There are multiple groups of wind pressure sensors (23), which are evenly distributed in the pole tube group (6). Value Pneumatic Water Saving Flush Assembly (8),

The semi-divided plates (1701), each of which includes three equal-length three-section glass steel plates, and the two half-divided plates (1701) form an anode tube (17), the three sections are integrally formed, and the two sections at both ends are symmetrical, And it is 120 degrees from the middle section, and there is a buckle (1702) at the angle.
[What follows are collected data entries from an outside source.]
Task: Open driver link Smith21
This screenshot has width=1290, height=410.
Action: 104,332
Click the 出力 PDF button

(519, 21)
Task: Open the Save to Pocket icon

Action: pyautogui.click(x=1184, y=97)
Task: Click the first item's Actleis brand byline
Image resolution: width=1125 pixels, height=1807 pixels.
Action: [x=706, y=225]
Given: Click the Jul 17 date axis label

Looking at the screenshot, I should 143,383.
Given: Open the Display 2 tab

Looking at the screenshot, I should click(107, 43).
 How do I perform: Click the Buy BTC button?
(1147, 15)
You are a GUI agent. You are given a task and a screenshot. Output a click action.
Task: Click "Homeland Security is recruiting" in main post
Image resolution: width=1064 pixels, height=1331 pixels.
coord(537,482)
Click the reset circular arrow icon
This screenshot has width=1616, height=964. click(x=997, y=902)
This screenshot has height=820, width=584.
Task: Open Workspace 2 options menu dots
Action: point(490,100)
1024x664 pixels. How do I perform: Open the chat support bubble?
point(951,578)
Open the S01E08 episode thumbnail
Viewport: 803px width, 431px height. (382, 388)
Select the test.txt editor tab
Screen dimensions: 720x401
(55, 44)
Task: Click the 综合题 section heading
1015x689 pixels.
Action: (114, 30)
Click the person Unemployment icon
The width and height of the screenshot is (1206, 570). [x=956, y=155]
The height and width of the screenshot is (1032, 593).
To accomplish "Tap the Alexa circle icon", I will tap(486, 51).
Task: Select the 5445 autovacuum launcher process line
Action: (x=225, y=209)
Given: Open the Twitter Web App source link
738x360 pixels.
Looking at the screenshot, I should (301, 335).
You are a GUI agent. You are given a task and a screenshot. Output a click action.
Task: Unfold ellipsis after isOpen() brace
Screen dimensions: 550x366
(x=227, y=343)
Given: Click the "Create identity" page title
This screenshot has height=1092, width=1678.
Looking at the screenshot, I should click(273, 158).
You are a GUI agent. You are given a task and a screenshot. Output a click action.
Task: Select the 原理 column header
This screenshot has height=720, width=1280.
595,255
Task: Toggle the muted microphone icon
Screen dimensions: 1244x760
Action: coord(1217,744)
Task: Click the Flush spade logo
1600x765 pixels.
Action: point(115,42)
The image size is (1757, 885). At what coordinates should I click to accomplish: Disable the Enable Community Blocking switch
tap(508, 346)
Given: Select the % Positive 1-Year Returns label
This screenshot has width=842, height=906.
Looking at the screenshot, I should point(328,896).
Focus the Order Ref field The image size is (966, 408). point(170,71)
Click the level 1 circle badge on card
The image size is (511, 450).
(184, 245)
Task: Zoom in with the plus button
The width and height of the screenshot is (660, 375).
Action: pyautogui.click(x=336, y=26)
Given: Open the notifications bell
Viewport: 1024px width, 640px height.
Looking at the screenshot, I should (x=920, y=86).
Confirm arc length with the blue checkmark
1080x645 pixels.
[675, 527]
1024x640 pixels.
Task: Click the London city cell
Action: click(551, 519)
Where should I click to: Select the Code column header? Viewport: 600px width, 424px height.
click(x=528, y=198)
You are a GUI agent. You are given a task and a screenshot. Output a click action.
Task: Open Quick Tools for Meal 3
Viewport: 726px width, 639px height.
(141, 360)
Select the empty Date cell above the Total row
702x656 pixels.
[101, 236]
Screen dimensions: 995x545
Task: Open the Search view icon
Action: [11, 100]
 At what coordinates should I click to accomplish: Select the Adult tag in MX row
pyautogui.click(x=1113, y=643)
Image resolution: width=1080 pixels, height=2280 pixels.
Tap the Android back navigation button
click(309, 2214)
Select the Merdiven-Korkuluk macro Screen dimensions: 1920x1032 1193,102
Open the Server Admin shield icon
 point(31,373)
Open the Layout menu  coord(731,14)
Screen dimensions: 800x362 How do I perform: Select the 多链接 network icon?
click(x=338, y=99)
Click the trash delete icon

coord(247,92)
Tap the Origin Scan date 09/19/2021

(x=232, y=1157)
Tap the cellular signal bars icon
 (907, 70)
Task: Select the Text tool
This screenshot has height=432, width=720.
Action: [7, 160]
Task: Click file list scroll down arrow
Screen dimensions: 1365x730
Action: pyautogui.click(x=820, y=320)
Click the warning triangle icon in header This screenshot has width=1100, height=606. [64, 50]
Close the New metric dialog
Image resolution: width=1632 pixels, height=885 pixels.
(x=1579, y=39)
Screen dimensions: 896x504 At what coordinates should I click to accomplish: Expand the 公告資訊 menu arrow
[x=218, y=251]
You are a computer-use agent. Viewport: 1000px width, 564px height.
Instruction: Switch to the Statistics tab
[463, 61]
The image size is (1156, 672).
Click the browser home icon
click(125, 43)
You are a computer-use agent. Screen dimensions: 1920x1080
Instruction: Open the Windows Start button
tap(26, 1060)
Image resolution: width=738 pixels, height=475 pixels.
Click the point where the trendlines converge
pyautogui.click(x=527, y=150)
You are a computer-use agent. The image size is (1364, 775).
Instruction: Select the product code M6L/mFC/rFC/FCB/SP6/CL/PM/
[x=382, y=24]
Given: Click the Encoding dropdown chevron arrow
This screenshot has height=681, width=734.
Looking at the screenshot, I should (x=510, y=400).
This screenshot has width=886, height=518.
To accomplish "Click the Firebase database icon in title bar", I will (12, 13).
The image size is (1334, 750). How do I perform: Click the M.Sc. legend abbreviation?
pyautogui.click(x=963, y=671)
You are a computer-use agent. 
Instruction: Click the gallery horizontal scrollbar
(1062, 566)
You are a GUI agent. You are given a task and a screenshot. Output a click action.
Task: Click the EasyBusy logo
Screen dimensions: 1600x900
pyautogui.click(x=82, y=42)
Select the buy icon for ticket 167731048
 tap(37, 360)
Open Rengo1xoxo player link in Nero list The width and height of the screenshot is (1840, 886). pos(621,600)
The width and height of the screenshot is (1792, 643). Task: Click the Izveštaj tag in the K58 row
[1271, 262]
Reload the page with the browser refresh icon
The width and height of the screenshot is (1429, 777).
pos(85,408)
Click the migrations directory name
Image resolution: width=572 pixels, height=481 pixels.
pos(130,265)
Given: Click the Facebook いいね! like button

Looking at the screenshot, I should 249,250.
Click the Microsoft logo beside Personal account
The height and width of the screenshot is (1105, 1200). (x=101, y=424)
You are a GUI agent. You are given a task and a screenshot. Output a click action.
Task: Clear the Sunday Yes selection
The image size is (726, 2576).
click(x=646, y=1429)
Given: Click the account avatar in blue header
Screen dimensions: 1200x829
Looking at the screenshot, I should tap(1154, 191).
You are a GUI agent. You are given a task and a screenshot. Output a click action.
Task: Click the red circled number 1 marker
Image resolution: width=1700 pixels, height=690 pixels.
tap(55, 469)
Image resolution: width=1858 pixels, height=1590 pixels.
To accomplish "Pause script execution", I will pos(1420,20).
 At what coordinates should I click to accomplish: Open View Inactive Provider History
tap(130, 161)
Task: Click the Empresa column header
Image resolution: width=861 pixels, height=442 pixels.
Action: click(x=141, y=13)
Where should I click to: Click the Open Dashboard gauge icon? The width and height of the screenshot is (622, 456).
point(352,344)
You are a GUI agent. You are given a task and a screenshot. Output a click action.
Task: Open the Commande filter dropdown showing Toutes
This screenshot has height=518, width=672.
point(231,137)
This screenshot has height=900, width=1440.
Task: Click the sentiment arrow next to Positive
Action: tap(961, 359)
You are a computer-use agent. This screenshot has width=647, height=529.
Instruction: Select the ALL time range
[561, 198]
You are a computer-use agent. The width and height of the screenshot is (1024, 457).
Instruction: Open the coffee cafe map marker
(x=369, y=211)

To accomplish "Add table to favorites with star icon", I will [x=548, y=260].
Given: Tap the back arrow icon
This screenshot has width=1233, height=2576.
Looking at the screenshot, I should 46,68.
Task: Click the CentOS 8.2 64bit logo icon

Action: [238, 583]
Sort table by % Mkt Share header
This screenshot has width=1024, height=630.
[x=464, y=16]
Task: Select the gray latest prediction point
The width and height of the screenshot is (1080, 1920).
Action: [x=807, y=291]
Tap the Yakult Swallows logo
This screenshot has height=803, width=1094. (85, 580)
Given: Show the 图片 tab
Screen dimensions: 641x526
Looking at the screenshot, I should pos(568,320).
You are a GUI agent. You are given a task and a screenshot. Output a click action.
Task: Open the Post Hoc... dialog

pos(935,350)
The buckle (1702) is divided into male and female buckles, which can be spliced with other anode tubes (17) by plugging. 21) is inserted on the anode tube (17).

2. A kind of ultra-low emission dust collector for coal-fired power plant according to claim 1, characterized in that: in order to facilitate maintenance, the discharge port at the bottom of the ash hopper is located on one side of the air outlet pipe (3), and the sewage pipe (2) has a There is a recoil high-pressure nozzle, and a sewage ditch is excavated below the sewage pipe (2).

3 . The ultra-low emission dust collector for coal-fired power plants according to claim 1 , wherein the cathode wire ( 18 ) is a rigid thorn wire of titanium alloy. 4 .

4. The ultra-low emission dust collector for a coal-fired power plant according to claim 1, wherein an electric ball valve is installed on the branch pipe (804) of each water-saving flushing assembly (8).